Two areas require more study in order to improve the clinical validity of studies of cardiac therapies: first, an understanding of the relationship between early cardiac changes identified by CMR and the subsequent natural history of DMD cardiomyopathy; and second, a more complete understanding of the prevalence and nature of cardiac phenotypic variability, by which favorable phenotypes can prolong survival, and detrimental phenotypes can cause early death.7
In summary, neuromuscular respiratory medicine is a rapidly evolving field. With the emergence of new therapies for DMD, respiratory outcome measures are being studied, and two of the articles in this year’s review describe the possible respiratory benefits of new genetic therapies.

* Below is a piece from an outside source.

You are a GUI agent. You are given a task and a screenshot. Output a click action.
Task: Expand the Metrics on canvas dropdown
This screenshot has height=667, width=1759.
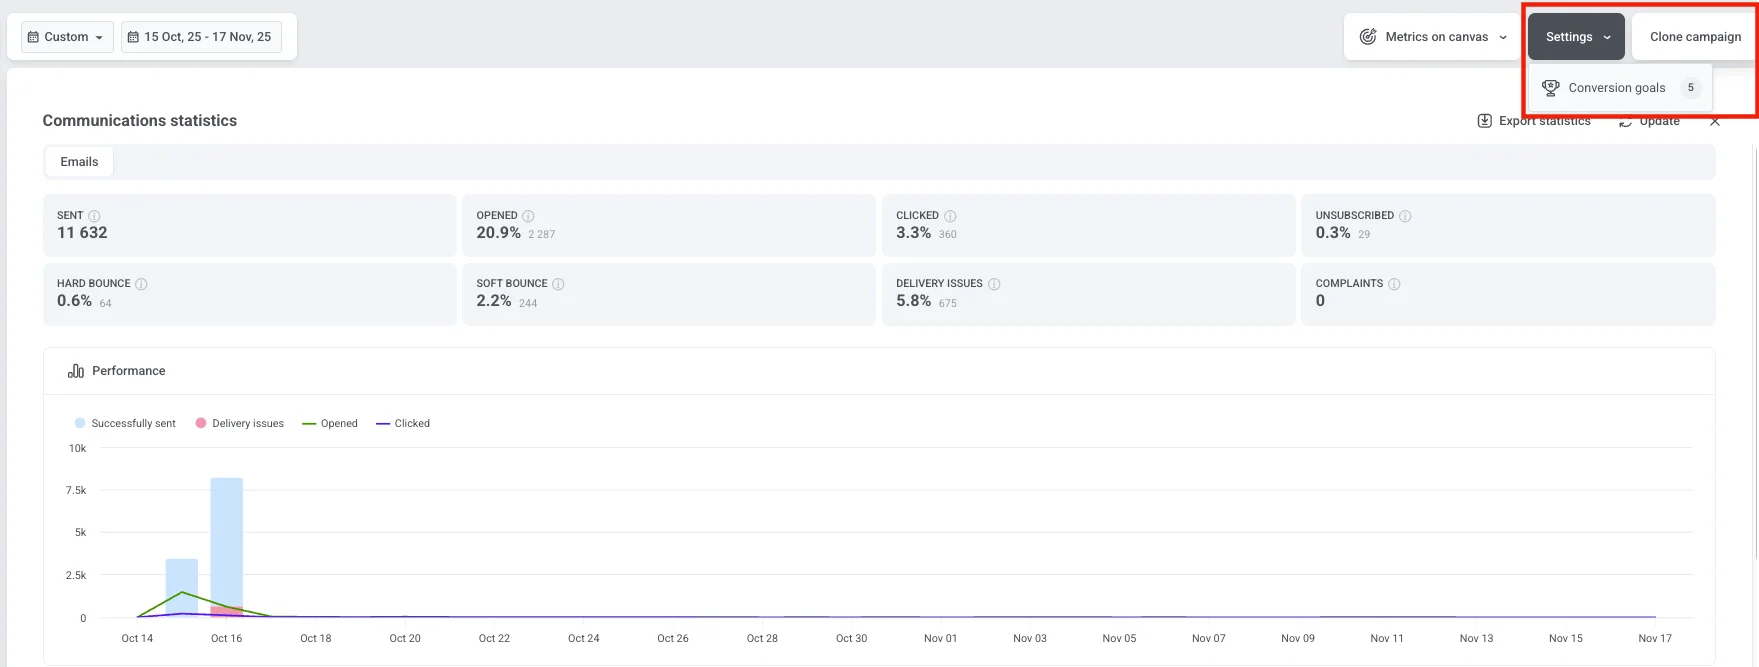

However, these studies have potential methodological flaws, which we have discussed in this review. For example, cardiopulmonary phenotypic variability may be common in patients with DMD. A patient may have unexpectedly good pulmonary function over time that is ascribed to a new therapy when, in fact, the patient is simply expressing a beneficial pulmonary phenotype. As a result, “outlier” patients with unexpectedly good or poor cardiopulmonary function could confound studies that are based on aggregate data. Positive results from studies of new DMD therapies conducted in young patients with good baseline pulmonary function over relatively short time periods should not be over-generalized, as they do not assure that those therapies can protect patients from pulmonary morbidity and mortality over the long-term. Moreover, in DMD patients who are treated with assisted ventilation for their respiratory failure, it is cardiac function, and not pulmonary function, that is the main determinant of their survival. Thus, it is incorrect to equate pulmonary function with prolongation of survival. The last article reviewed in this paper discusses the potential benefits of spironolactone for DMD cardiomyopathy. Future studies of new DMD therapies need to include cardiac outcomes in order to assess the effect of those therapies on patient survival.